Document passage:
# CPS Canada - No (more?) welcome package?



## Jim Saunders (Aug 18, 2014)

Anyone else here a member? I mailed away a money order (how quaint) and received a membership card in the mail; is that the norm? I ask on account of people joining and getting some interesting stuff for their trouble.

Jim


----------



## ScubaX (Aug 27, 2014)

Canada might be different, but in the USA for the gold level you get:
1 CPS Pro Strap
1 Body Cap
1 Rear Lens Cap
CPS ID Card
CPS Pin

Plus some labels for addressing your equipment when you send it to them. Upon renewal, I just got a card, labels and a repair form.


----------



## ScubaX (Aug 27, 2014)

I found this on the CA CPS site: Welcome kit:
The Canon welcome kit contains a welcome letter, the CPS member card and, of course, complimentary gifts included as a token of our appreciation. Welcome kits will be shipped to accepted members upon payment of the applicable enrollment fees. Fees will be billed to the members account upon acceptance and will be payable within 30days.

So maybe they send it separately after the money order clears for 30 days?

Dataset entries:
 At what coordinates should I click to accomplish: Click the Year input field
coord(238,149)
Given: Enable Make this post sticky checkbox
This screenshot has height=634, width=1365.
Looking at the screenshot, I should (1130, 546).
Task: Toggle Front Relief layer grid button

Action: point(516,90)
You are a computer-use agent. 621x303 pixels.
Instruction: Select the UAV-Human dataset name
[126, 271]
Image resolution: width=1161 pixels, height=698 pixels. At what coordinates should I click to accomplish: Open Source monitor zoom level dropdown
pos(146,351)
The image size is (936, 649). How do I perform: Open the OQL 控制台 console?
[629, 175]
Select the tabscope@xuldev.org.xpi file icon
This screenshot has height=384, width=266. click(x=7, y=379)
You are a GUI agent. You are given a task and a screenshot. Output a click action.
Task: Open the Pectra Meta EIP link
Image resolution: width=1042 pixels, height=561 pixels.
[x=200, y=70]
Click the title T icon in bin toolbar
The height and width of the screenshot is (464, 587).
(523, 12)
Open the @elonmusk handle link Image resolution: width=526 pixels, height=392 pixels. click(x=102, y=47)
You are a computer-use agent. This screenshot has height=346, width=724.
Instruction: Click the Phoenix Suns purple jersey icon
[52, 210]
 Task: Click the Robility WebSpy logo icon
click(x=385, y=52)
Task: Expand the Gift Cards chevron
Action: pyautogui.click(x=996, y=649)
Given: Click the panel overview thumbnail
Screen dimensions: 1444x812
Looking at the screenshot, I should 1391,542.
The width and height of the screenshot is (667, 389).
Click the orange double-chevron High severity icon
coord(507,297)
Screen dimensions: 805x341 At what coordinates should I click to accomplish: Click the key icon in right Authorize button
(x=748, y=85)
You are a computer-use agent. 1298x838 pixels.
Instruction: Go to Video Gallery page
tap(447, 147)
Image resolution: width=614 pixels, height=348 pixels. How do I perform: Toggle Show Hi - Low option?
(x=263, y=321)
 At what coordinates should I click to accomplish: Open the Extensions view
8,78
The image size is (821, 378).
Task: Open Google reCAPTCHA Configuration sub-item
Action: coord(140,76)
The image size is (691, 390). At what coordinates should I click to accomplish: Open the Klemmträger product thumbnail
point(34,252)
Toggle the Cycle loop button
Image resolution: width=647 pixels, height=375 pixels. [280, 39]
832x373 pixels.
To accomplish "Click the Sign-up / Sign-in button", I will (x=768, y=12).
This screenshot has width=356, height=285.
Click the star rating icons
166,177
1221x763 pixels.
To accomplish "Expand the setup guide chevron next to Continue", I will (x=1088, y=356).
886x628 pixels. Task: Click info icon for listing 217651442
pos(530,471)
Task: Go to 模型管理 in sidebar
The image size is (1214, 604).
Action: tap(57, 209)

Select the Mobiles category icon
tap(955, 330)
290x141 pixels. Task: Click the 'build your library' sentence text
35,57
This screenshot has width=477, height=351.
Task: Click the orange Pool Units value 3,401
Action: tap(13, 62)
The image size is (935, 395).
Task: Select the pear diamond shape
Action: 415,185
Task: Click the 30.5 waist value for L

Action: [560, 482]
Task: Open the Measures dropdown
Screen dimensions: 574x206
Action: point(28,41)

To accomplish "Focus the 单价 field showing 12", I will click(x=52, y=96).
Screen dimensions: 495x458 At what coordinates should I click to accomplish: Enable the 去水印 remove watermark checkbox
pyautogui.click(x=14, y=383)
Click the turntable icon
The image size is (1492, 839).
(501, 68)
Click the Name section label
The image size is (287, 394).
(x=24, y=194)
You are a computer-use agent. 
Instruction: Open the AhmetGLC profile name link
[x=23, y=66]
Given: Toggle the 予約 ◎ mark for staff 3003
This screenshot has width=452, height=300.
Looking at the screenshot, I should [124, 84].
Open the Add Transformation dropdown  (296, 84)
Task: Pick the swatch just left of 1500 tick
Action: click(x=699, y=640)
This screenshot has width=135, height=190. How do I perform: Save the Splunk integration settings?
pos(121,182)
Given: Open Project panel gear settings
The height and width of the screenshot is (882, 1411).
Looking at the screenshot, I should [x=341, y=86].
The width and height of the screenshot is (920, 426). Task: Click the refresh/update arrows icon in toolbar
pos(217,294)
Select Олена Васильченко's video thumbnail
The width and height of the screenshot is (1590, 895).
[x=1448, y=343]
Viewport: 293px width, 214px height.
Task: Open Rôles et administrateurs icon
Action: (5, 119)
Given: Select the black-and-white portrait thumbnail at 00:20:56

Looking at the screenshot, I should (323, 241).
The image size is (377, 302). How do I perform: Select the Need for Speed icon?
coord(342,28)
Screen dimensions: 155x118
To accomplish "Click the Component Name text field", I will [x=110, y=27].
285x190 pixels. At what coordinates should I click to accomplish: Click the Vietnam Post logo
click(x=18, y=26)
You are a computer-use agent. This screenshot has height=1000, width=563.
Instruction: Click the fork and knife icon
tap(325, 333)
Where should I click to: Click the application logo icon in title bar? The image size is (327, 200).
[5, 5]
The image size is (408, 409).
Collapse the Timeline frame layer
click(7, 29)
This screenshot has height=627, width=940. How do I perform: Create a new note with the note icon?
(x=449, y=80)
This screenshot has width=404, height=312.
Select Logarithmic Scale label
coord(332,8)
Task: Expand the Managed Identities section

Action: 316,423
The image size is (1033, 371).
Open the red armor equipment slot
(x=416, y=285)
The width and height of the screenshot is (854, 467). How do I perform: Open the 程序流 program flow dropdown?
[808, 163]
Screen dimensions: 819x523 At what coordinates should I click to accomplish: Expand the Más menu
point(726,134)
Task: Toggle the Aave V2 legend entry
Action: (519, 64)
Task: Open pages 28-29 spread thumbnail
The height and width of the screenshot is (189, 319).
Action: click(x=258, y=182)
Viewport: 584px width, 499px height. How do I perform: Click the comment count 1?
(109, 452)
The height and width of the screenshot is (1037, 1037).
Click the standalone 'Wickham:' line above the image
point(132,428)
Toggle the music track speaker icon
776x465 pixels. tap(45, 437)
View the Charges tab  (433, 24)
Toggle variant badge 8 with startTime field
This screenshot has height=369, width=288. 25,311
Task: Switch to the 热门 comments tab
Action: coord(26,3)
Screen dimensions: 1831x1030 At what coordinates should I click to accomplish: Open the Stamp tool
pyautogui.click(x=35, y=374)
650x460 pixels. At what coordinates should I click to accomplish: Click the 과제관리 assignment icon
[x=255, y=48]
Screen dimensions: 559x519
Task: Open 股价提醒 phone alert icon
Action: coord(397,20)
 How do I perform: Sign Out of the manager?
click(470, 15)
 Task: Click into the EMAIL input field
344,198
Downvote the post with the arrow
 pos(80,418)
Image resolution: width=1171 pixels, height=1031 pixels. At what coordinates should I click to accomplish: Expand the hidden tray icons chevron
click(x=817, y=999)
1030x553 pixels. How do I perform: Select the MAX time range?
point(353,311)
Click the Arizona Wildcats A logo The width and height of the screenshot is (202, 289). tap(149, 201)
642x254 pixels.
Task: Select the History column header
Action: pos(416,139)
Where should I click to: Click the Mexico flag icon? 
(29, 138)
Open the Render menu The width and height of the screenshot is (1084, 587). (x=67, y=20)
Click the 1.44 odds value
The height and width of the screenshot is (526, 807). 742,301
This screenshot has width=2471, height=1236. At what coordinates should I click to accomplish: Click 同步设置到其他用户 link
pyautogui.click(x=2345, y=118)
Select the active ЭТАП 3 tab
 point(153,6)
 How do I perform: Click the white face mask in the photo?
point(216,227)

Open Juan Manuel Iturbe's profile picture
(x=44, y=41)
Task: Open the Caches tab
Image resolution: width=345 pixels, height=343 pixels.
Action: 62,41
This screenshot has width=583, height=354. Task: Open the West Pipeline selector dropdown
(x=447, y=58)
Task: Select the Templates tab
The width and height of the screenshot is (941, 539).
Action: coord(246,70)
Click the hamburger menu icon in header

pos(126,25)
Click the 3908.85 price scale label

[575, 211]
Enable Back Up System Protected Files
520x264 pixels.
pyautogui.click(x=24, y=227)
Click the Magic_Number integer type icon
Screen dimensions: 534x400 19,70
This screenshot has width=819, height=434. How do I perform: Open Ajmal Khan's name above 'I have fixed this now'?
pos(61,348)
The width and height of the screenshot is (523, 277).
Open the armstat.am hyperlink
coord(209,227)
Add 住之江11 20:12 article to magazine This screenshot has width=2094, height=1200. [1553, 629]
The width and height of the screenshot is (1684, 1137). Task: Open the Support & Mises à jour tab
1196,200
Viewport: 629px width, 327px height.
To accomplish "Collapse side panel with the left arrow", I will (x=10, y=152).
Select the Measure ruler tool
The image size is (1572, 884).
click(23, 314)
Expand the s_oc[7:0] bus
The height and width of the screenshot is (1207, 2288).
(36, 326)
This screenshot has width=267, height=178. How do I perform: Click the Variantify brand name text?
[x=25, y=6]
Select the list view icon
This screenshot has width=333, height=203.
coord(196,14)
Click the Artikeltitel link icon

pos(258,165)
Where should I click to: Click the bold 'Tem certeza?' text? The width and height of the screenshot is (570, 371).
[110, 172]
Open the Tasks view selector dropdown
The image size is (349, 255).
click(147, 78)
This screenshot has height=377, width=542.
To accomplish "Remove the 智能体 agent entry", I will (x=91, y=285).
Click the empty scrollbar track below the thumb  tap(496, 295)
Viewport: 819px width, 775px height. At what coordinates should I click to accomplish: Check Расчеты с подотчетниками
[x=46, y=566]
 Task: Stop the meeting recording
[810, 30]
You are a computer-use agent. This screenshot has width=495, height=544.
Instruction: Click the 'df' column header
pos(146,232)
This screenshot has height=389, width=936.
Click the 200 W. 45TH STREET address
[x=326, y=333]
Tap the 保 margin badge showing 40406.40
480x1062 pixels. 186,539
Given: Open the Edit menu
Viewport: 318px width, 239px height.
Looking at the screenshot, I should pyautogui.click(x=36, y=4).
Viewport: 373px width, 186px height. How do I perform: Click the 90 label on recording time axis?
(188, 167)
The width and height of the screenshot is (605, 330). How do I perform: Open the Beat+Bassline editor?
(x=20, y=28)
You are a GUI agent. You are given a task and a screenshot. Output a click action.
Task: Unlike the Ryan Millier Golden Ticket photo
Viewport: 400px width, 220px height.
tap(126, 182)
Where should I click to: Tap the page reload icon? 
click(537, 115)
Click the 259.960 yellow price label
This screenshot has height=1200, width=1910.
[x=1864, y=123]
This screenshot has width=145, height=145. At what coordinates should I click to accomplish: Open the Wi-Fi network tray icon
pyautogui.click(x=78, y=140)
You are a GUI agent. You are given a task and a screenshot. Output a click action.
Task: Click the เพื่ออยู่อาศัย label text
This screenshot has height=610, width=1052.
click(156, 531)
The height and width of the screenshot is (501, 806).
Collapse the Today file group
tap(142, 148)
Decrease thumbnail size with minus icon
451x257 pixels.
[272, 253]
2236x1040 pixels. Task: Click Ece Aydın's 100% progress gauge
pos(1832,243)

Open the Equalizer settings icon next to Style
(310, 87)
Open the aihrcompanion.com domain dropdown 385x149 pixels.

Task instructions:
1. In the CPS welcome package thread, list each item that ScubaX places on its own line after "for the gold level you get:".
2. Sum up the CPS welcome package thread in two sentences.
3. From the CPS welcome package thread, write out the passage that begins at the words "Plus some labels" and stops after the words "for 30 days?".
The entries have nothing to do with the CPS welcome package thread.

Completed exercise:
1.
1 CPS Pro Strap
1 Body Cap
1 Rear Lens Cap
CPS ID Card
CPS Pin

2. Jim asks whether other members received only a membership card after mailing a money order, since he has heard of people getting interesting stuff for joining. ScubaX lists what the USA gold level includes and quotes the Canadian CPS site, which says a welcome kit is shipped once enrollment fees are paid, so it may come separately.

3.
Plus some labels for addressing your equipment when you send it to them. Upon renewal, I just got a card, labels and a repair form.


----------



## ScubaX (Aug 27, 2014)

I found this on the CA CPS site: Welcome kit:
The Canon welcome kit contains a welcome letter, the CPS member card and, of course, complimentary gifts included as a token of our appreciation. Welcome kits will be shipped to accepted members upon payment of the applicable enrollment fees. Fees will be billed to the members account upon acceptance and will be payable within 30days.

So maybe they send it separately after the money order clears for 30 days?